This would require additional emissions reductions in other sectors to compensate for possible higher fossil fuel power generation if Switzerland wants to achieve its climate targets.
The report, ‘Energy Policies of IEA Countries: Switzerland Review 2018’, says the nuclear exit, starting in 2019 with the single-unit Mühleberg station, raises questions about ensuring security of supply, particularly during the winter months when Swiss electricity demand is already higher than domestic production. The nuclear exit will change the domestic production profile and could lead to Switzerland increasing its energy imports.

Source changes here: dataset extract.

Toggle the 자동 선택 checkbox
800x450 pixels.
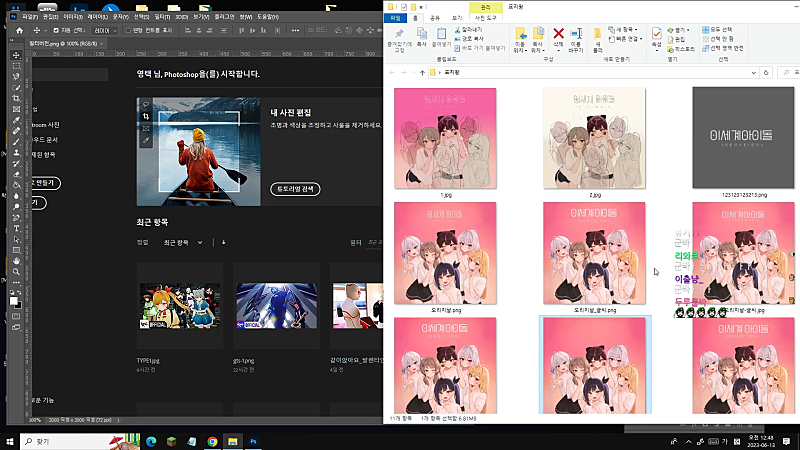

Nuclear power provides around 45% of the country’s power generation in winter when hydro reservoirs run low. Switzerland is therefore primarily facing an energy and not a capacity challenge, the report says. However, the need to cover the growing winter gap is posing security of supply questions that need addressing.
The report says Switzerland’s five commercial nuclear reactor units are a valued part of its “extremely low-carbon electricity mix” and can remain so if plant operators continue to demonstrate safe operation. Additional renewable capacity may not be brought online in time to fully replace the phasing out of nuclear plants after some 50 years of operation, the report says.

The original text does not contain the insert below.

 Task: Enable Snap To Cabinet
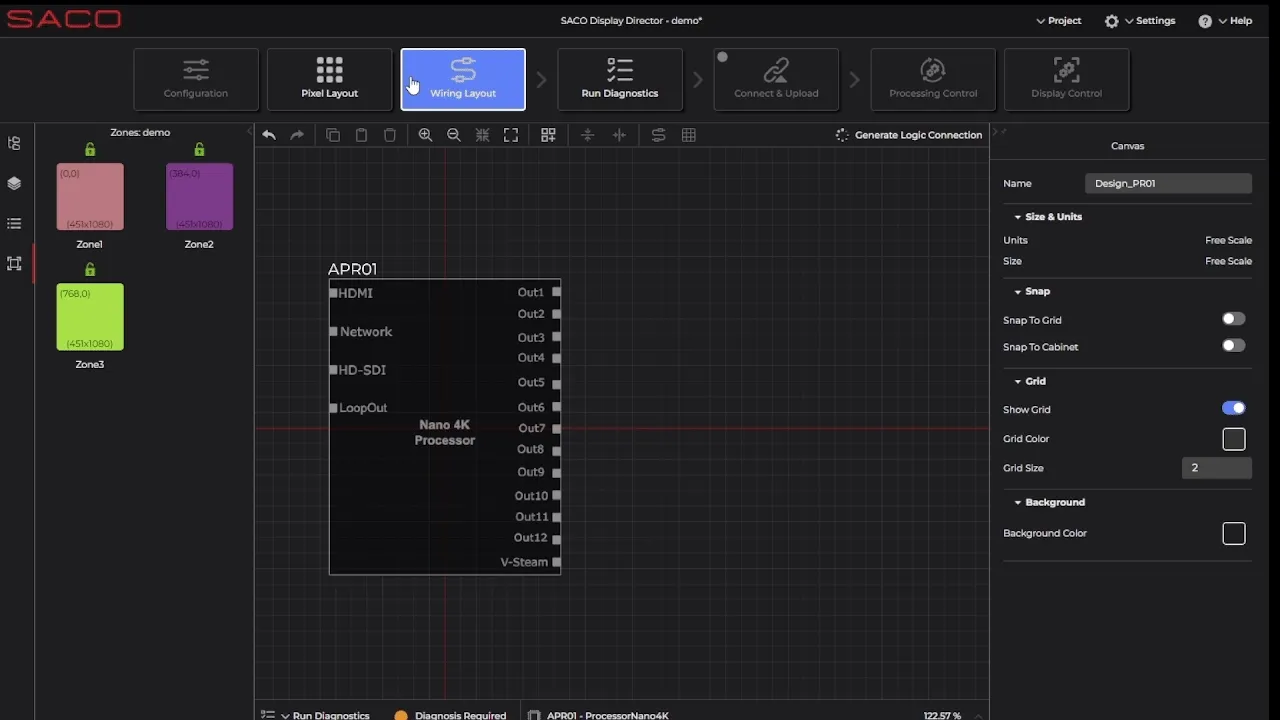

The report calls on the Swiss government to give clear policy signals on whether nuclear operators should plan to continue operating beyond 50 years. Clear policies are needed because of the investments and lead times required to refurbish nuclear plants and receive approval to operate for additional 10-year periods.
The report notes that nuclear power has provided a high and stable share of Switzerland’s energy supply since the 1980s, accounting for 22% of the total primary energy supply in 2017. Nuclear accounted for 16% of the installed capacity in 2016 and generated 34% of total electricity in 2017, which was the sixth highest among IEA member countries.